Duncan Barry Friday, 16 October 2015, 13:47 Last update: about 11 years ago

A managing partner of Gallup today told a conference having a good manager results in more productivity at the workplace and ensures better health for the employees.

“Who your manager is, is far more important for your health than who your doctor is,” Peter Flade, who is tasked to oversee the European region, said. “A bad manager is likely to cause you a heart attack.”

It takes five days for employees who do not feel part of the project to finish a task which is meant to be done in five days, but those who are engaged at work take four days instead of five, Mr Flade said.

America-based Gallup provides data-driven news based on US and world polls, daily tracking and public opinion research. Mr Flade works closely with client leadership teams to improve organic growth and productivity through a better understanding of employee and customer needs.

Addressing a packed hall at the Foundation for Human Resources Development annual conference held at the Radisson Blu Resort & Spa Golden Sands, Mr Flade said: “A company needs to have a good HR function, who can coach, teach and hold all managers accountable but it is the managers who have to ensure their employees are engaged at work.

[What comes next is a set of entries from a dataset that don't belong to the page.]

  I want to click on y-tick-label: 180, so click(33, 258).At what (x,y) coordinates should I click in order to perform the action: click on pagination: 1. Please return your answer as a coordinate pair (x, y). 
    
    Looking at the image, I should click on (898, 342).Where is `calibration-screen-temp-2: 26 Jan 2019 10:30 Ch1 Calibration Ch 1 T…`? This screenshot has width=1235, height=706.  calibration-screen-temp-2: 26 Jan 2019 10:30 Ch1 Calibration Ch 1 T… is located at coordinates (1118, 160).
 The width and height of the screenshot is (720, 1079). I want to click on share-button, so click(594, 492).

“The only thing you can control is the engagement at work of your employees since one cannot control market trends, which constantly change,” he explained.

He also gave an example of a person who joins a company but starts to find out that it is not what he/she signed up for. 

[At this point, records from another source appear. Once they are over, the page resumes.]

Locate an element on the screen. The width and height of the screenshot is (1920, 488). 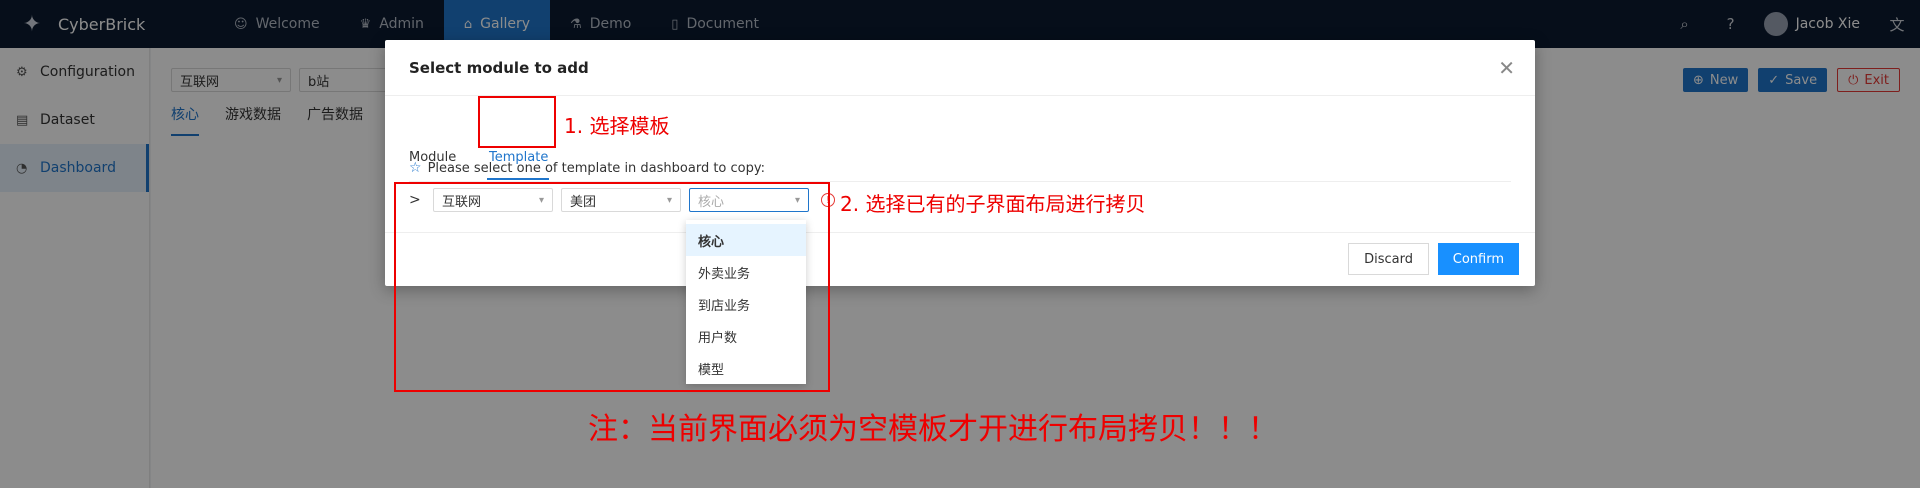
annotation-step2: 2. 选择已有的子界面布局进行拷贝 is located at coordinates (993, 204).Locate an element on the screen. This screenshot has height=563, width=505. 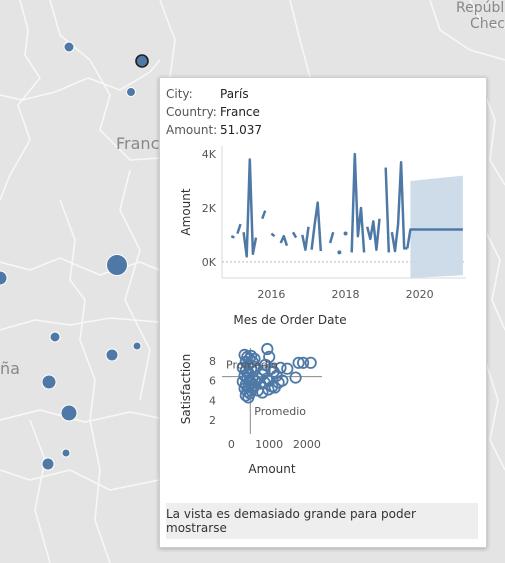
y-tick-label: 4 is located at coordinates (212, 400).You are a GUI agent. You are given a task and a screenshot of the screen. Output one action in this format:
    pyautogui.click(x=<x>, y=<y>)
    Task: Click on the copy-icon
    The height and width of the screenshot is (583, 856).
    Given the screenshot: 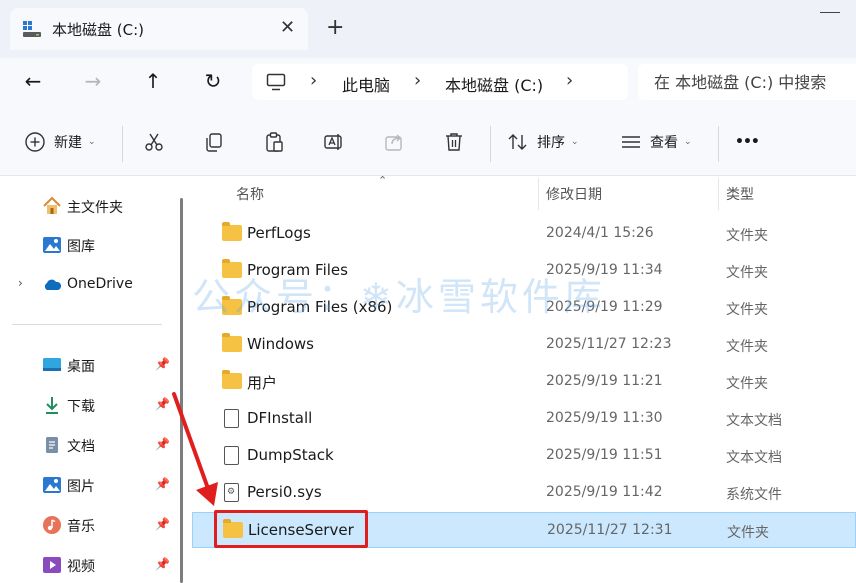 What is the action you would take?
    pyautogui.click(x=214, y=142)
    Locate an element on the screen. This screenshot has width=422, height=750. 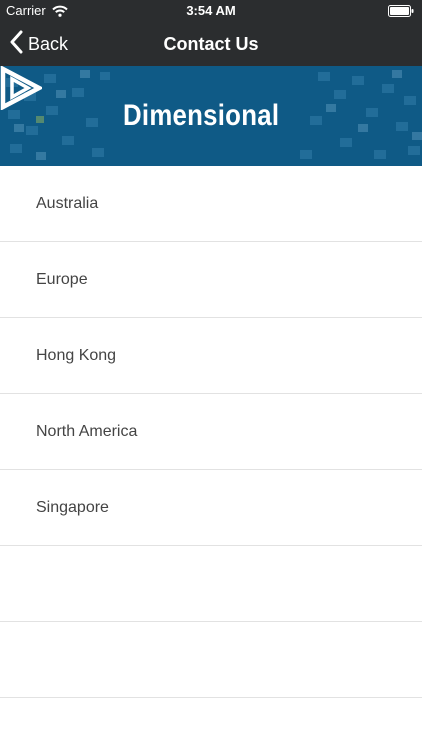
brand-logo: Dimensional is located at coordinates (211, 116).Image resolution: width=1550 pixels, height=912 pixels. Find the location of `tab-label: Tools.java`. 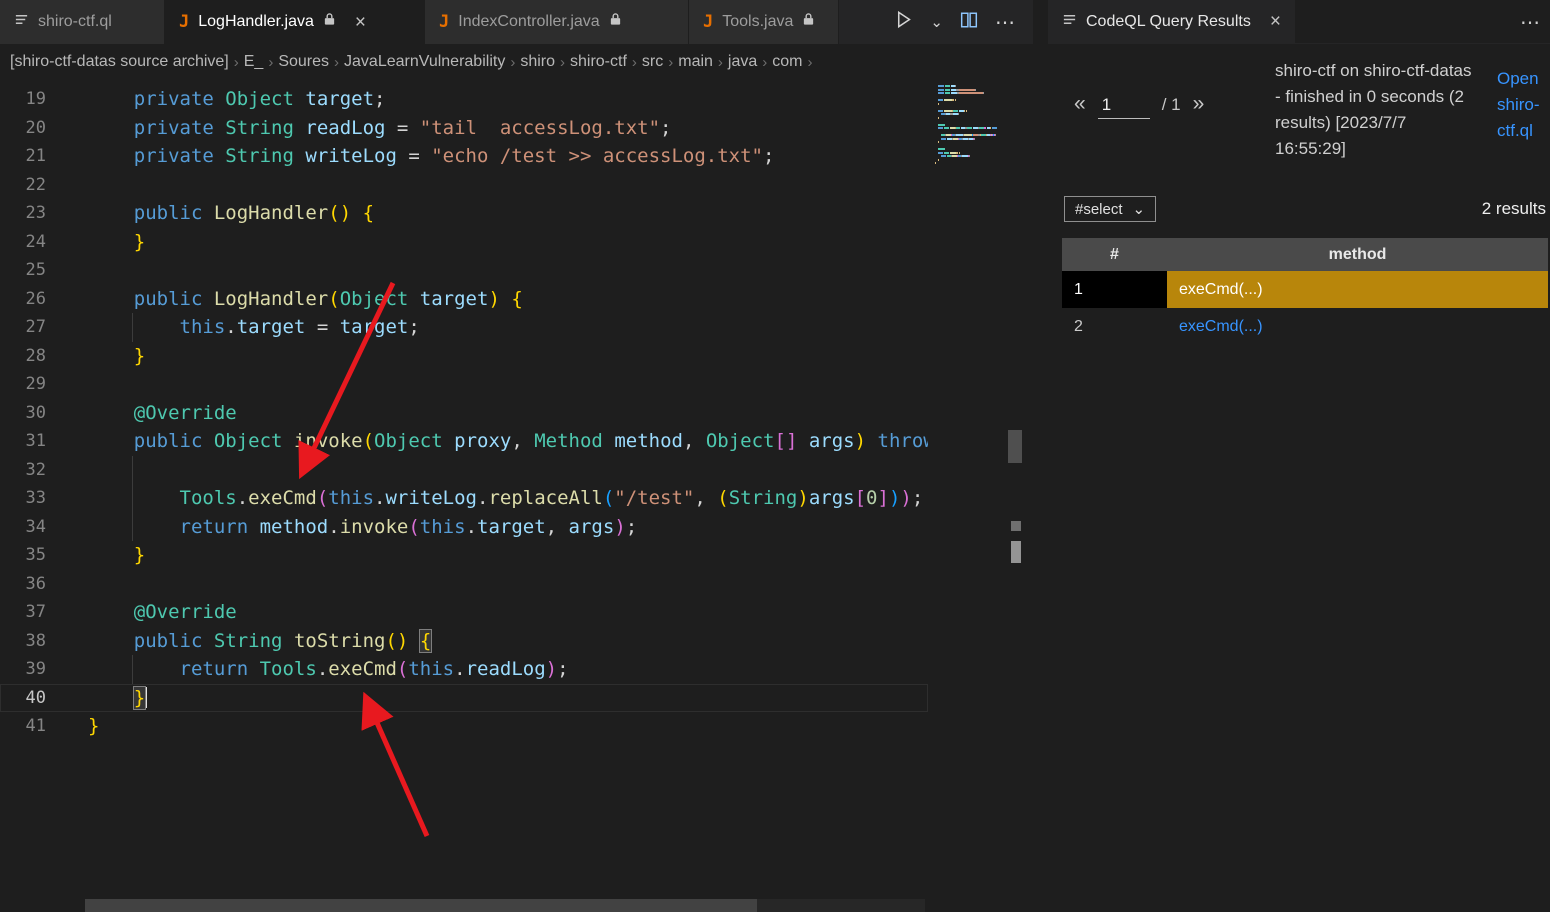

tab-label: Tools.java is located at coordinates (758, 22).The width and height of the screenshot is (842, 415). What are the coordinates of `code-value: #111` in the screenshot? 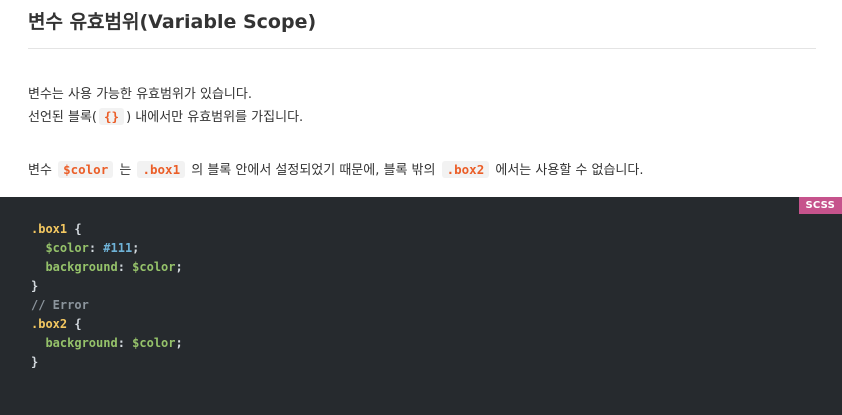 It's located at (118, 248).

“This employee starts his/her work full of energy but suddenly realises that it is not what he/she was expecting. S/he either leaves the job or s/he hangs on but starts to pull back as the employee feels the working hours are not too bad and the job is secure. But what happens next is that the employee’s ambition starts to fade away and the company’s efforts to get productivity going drift away also.

“If Malta is doing its utmost to improve productivity, it cannot afford to have too many bad company managers running the show,” he said. “You cannot fix a bad manager.”

He asked HR managers present at the conference how long it takes them to discover that a manager they appointed in a section of a company is not up to it and how long it takes them to do something about the situation.

He said that the probability is that HR people can tell that a manager they appointed is not fit for the job within hours or within a week but it can take them as long as two years before they take action.

“It is therefore important for HR people to think hard before they appoint a manager since if a bad manager is left to run the show it will be destructive,” he said. “Get bad mangers out of tragic management as soon as you see that they are not fit for the managerial job.”

The Malta Independent is a partner of the FHRD conference.